Tellingly, Papua New Guinea (PNG) was the first country ever to approve a permit for seabed minerals exploration in 1997, and subsequently a mining license in 2011, to a Canadian company
named Nautilus Minerals Ltd. In addition, the PNG government opted to purchase a 30 percent stake in the project, which was opposed by a vocal coalition of domestic and international preservationists
decrying the destructiveness of that mining venture. Eventually, in November 2019, in the face of serious financial and logistical setbacks, Nautilus was declared bankrupt. And PNG lost $US125 million: an amount equivalent to one-third of its annual health budget. However, the demise of Nautilus did not mark the end of the road for DSM in the Pacific Islands, even among calls for a ten-year moratorium on seabed mining. On the contrary, the Pacific Ocean continues to be at the forefront of the global marine mining effort. For example, Canada-based seabed mining company Deep Green Metals is now targeting nodule fields on the CCFZ floor with support from the governments of Nauru, Kiribati and Tonga.

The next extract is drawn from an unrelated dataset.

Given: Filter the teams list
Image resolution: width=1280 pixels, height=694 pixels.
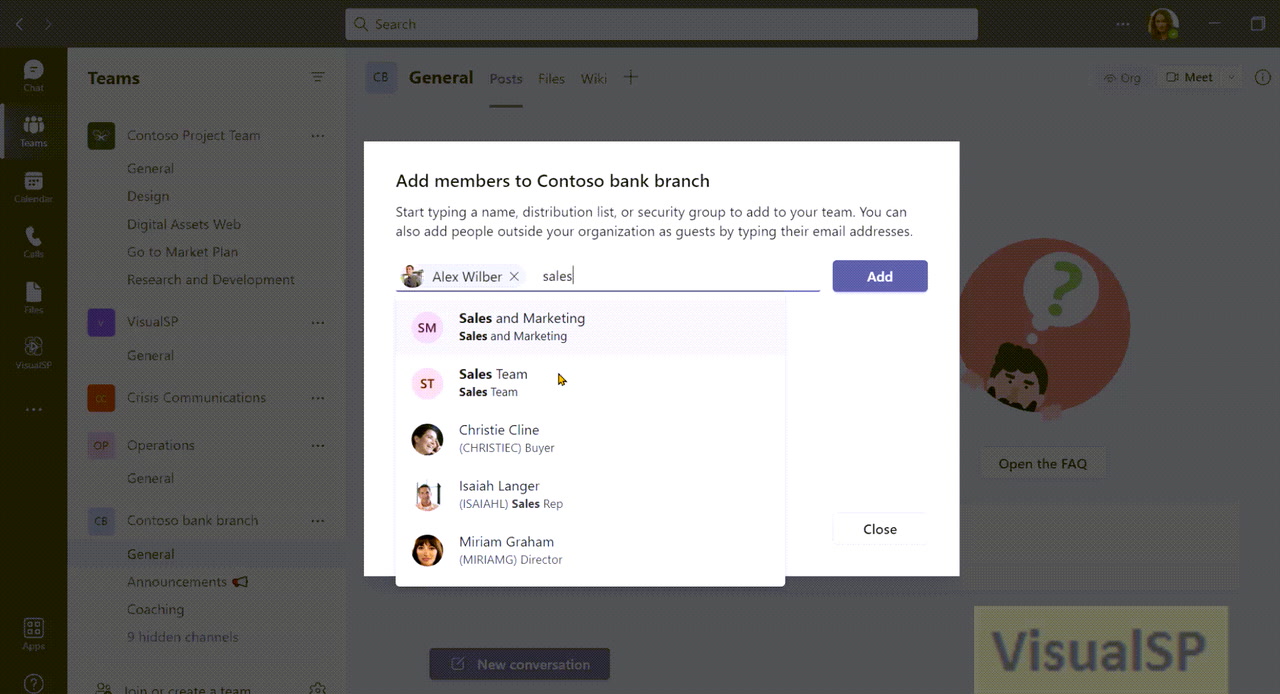Looking at the screenshot, I should pyautogui.click(x=318, y=77).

For certain, DSM is going to rank high in the Pacific
Island agenda in the years to come. In a profoundly
divisive sense. As a matter of fact, the divide is
already evident. In one camp stand some Pacific
Island governments
, driven by the prospect of
providential financial gains (or even economic
salvation) for their countries, siding together with
mining industry players and extra-regional interests.
In the other camp, concerned Pacific Island
political and civil society figures join hands with
scientists and conservationists, and enjoy the
support of international organizations and
governments around the world. Notably, the opening
of the undersea mining era in the Pacific Islands
would have sizeable geopolitical implications for
the international order. To begin with, thanks to the
mining revenues some island countries would
become less dependent on aid and development
assistance, and recalibrate their foreign policy
accordingly. Secondly, power relativities within the
region would be reshaped, leading to new
geopolitical equilibria. Also, the Pacific Islands would
accrue geo-economic centrality, and great power competition for access and influence would intensify
resultantly. Finally, the global map of mineable
resources would be redrawn. In particular, the
existing quasi-monopolies of rare earth metals and
critical minerals would be considerably lessened.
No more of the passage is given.